### WHAT IS BEING ASKED
Your job is to print, exactly, the lines in the data below from the line with "The image size is (691, 527)." through the line with "the Kombucha Tea", both included, and to omit any picture.

### DATA SECTION
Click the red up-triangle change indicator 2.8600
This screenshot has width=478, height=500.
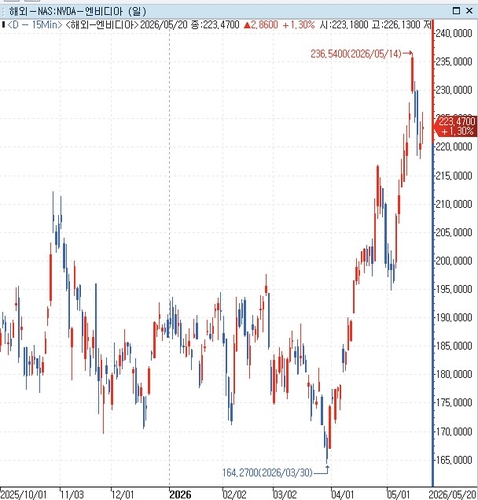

...

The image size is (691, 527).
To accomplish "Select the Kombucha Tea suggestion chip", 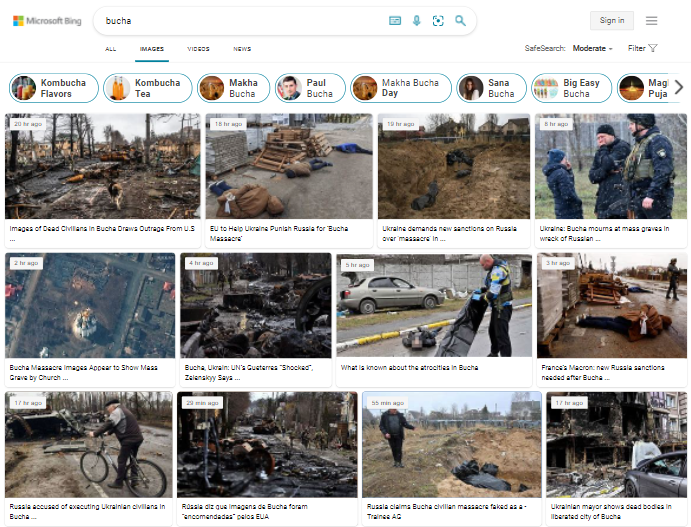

* * *

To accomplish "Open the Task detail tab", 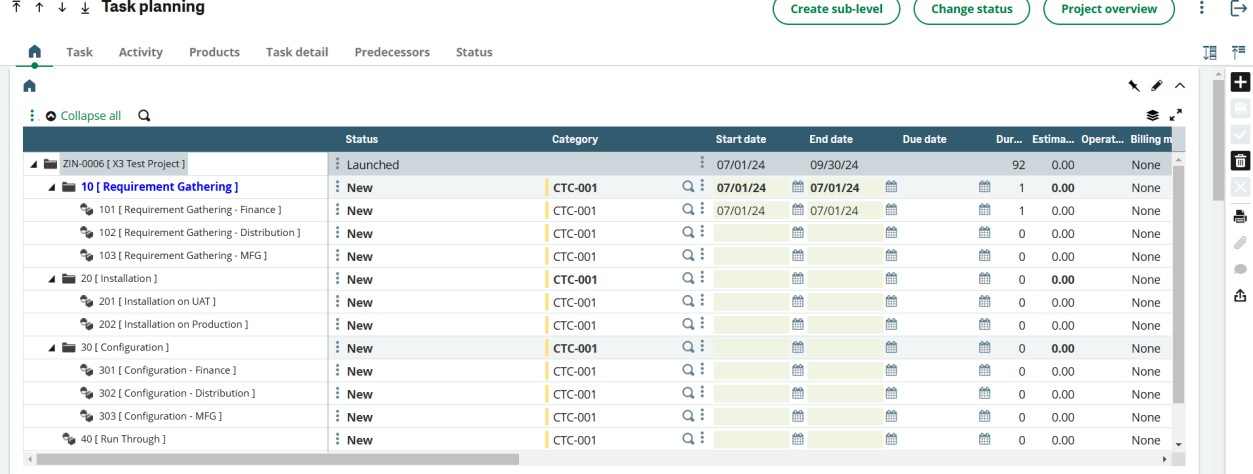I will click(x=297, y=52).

### SOLUTION TO THIS EXERCISE
The image size is (691, 527).
To accomplish "Select the Kombucha Tea suggestion chip", 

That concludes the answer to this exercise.